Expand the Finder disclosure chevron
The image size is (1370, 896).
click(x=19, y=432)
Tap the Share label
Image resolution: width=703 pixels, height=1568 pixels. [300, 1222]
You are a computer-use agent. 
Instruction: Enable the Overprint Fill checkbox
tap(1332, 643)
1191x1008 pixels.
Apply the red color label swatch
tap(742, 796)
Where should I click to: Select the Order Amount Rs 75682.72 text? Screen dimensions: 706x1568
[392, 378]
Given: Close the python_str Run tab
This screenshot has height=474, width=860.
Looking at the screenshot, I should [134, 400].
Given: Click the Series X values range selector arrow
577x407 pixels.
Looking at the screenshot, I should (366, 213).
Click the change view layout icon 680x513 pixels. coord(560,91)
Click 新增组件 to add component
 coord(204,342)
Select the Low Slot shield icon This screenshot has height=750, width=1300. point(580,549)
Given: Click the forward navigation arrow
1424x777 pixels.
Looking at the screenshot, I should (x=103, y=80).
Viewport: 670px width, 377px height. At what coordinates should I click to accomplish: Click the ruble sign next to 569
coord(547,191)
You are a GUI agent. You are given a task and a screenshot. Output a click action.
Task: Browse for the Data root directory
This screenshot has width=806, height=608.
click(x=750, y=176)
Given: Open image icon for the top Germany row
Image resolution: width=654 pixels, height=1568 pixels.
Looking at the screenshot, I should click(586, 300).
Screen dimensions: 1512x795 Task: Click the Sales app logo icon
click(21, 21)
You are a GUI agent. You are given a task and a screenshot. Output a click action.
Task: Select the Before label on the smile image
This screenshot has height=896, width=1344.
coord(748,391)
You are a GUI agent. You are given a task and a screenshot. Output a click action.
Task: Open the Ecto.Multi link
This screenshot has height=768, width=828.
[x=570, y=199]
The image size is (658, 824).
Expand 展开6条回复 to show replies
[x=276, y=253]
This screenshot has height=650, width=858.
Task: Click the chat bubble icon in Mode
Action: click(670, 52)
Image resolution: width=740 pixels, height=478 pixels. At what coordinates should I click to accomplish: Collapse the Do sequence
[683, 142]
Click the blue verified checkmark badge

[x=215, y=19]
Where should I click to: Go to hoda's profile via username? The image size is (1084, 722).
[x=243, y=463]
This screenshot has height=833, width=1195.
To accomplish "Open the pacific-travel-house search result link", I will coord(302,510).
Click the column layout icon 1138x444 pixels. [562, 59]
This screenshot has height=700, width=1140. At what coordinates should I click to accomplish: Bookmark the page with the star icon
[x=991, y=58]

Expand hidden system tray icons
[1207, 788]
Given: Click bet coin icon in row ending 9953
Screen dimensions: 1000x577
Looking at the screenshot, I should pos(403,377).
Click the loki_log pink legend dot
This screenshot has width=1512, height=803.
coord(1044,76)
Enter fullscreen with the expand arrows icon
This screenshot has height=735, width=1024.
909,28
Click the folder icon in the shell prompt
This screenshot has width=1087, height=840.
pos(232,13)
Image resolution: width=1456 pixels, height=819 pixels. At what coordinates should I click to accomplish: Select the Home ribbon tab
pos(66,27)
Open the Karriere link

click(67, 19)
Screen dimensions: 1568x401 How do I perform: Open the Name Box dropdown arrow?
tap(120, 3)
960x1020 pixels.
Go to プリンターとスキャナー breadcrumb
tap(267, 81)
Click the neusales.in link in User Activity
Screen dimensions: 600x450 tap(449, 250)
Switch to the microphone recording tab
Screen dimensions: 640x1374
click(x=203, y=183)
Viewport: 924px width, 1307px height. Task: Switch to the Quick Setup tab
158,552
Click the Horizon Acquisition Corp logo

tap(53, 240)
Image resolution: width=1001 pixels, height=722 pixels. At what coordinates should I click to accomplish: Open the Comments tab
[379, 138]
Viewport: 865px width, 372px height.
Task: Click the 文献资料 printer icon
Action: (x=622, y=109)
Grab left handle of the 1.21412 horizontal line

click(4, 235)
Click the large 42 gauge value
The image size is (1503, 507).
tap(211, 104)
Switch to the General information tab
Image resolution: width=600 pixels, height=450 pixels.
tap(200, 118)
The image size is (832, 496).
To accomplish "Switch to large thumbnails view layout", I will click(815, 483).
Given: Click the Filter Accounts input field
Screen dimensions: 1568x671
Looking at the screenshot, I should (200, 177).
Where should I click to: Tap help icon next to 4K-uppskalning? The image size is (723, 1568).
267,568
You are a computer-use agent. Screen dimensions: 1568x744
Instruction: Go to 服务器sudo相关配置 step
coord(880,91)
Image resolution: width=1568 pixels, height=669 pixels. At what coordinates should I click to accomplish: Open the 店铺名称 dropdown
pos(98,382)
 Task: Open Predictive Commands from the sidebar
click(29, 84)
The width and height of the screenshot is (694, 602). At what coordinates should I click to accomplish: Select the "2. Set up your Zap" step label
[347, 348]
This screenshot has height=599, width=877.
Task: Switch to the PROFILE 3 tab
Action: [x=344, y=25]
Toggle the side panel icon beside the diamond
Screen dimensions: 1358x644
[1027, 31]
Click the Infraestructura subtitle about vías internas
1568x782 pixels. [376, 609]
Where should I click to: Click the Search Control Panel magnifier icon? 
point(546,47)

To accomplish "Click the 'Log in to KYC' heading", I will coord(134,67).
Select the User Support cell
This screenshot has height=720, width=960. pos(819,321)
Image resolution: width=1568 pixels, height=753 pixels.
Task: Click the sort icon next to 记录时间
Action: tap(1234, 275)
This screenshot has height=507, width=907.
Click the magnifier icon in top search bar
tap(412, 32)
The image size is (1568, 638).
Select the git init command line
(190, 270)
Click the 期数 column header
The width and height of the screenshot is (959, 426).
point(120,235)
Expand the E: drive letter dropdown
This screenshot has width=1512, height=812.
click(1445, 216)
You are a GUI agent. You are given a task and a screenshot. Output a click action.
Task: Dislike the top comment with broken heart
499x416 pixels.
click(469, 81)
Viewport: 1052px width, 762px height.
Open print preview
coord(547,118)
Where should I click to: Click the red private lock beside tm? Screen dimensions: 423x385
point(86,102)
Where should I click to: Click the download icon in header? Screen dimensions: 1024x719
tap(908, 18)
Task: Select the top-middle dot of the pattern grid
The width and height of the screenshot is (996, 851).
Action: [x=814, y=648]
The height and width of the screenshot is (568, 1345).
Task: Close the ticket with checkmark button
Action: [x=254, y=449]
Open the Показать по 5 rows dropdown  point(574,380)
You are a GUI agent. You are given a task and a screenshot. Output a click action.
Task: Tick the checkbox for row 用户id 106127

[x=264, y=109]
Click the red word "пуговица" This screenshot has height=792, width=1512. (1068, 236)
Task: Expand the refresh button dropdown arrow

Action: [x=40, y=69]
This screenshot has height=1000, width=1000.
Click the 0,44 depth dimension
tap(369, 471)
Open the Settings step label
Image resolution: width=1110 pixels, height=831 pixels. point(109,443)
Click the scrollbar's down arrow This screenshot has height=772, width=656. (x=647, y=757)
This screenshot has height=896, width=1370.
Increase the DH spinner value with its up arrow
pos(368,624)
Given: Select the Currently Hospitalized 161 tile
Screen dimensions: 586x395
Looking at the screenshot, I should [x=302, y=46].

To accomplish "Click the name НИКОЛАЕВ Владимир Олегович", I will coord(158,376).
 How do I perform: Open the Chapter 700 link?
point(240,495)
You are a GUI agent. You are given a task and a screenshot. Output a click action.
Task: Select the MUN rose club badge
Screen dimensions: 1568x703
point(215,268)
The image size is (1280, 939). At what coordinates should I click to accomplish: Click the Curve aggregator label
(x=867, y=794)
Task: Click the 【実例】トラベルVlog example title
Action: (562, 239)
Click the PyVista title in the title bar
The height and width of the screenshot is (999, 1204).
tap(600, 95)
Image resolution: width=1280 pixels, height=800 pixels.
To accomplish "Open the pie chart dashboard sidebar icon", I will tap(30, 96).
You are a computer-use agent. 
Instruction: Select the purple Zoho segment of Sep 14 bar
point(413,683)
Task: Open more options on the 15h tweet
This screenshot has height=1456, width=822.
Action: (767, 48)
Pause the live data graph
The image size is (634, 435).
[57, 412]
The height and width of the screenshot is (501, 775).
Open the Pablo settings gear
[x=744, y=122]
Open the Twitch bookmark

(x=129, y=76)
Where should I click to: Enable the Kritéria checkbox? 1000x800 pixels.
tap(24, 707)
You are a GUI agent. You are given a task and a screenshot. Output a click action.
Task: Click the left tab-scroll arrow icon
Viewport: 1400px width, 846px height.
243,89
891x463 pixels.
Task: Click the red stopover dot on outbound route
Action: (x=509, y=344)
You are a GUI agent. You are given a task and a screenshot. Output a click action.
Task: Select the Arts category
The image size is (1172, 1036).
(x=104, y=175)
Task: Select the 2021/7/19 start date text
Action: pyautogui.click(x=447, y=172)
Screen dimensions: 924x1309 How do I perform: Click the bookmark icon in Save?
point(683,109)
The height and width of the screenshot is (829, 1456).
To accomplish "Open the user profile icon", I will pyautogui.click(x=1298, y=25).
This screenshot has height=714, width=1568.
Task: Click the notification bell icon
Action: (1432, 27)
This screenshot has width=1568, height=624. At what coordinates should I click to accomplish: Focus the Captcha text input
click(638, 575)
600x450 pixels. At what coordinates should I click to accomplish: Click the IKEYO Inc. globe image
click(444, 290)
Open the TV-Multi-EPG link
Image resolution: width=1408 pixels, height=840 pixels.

***

EXERCISE PROMPT
Give the count of lines above that include the word "Multi", stating no other information.

RESPONSE TO THIS EXERCISE
2